(Recorded data)
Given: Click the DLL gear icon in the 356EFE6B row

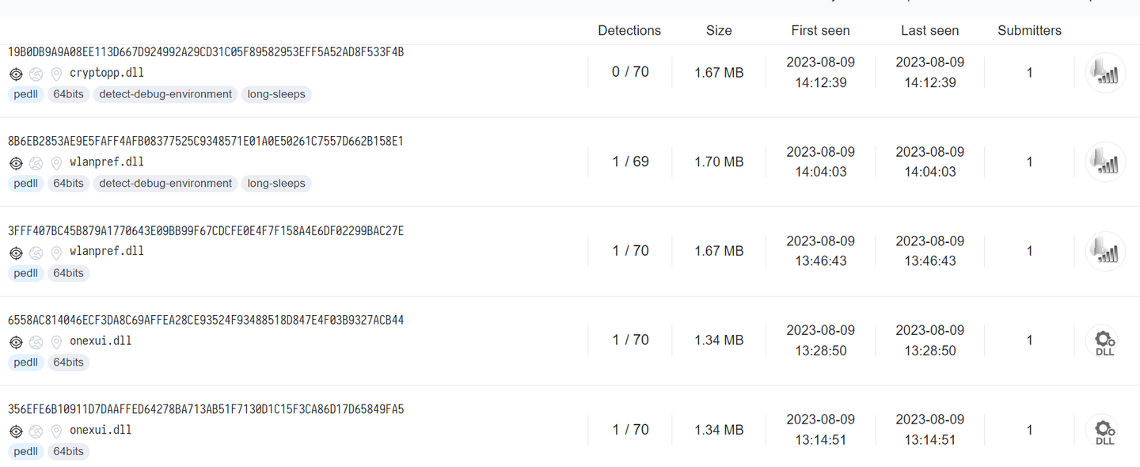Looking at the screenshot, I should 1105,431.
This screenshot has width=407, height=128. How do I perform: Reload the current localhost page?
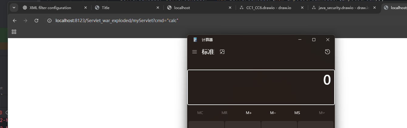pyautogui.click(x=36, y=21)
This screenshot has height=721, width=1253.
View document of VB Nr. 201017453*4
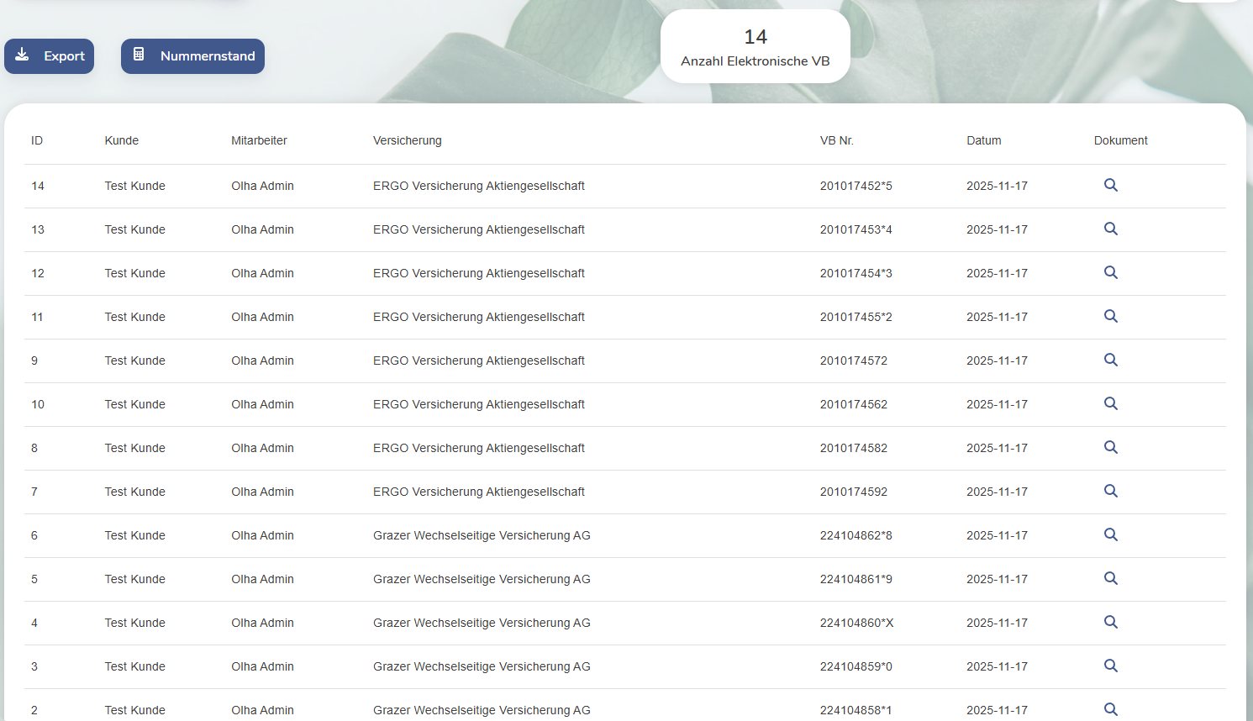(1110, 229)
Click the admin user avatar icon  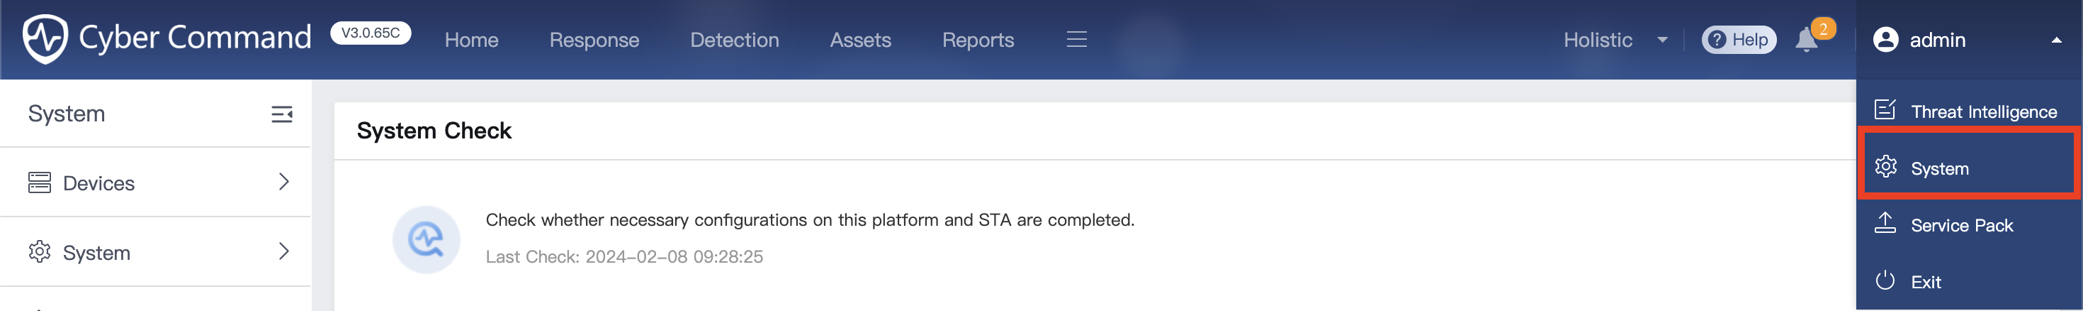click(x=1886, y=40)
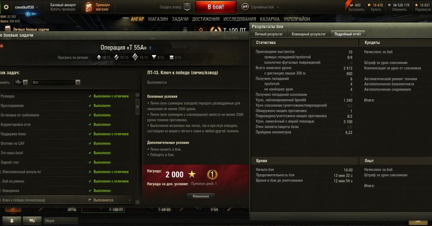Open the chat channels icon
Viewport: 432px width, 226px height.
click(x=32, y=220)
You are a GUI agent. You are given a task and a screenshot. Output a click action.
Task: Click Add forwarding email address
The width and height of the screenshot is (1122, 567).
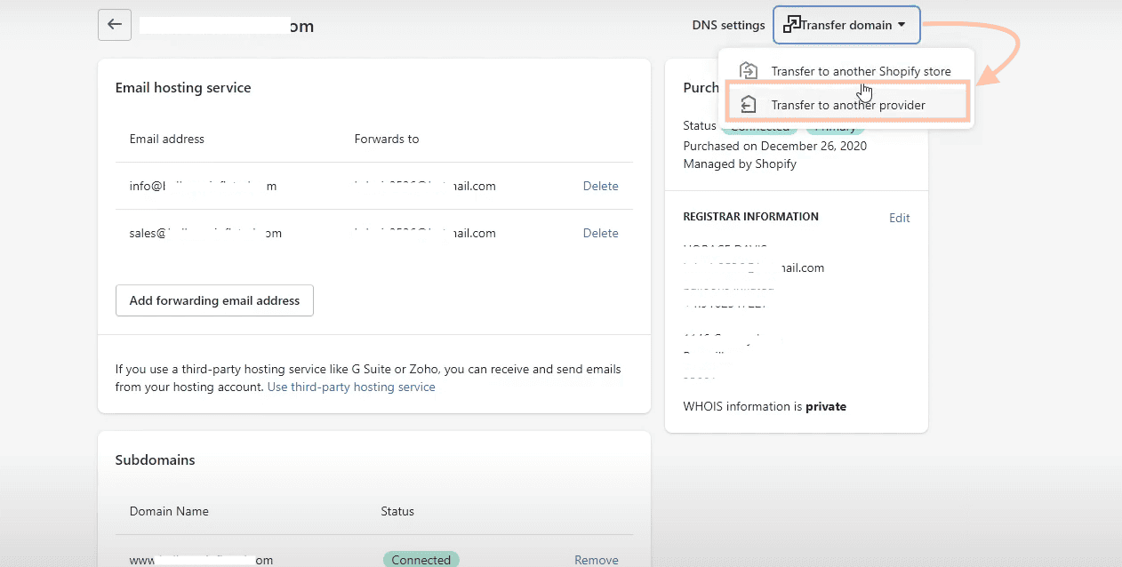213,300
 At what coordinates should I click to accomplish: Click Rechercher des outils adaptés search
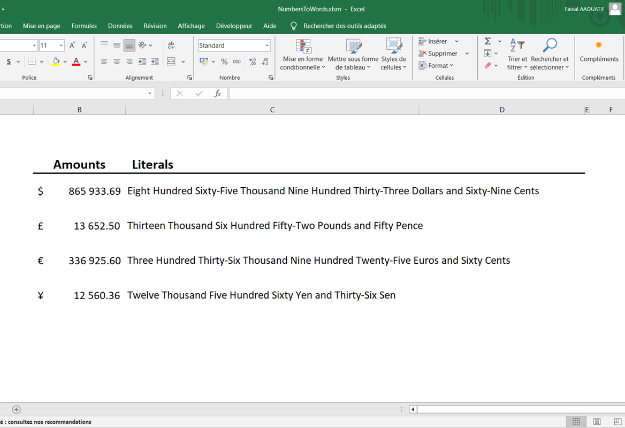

__Problem to solve__
With all pictures excluded, output exactly the lines from the one containing "The width and" through the final line of the entries, inclusive.

__Output for this task__
The width and height of the screenshot is (1122, 567).
213,300
 At what coordinates should I click to accomplish: Click Rechercher des outils adaptés search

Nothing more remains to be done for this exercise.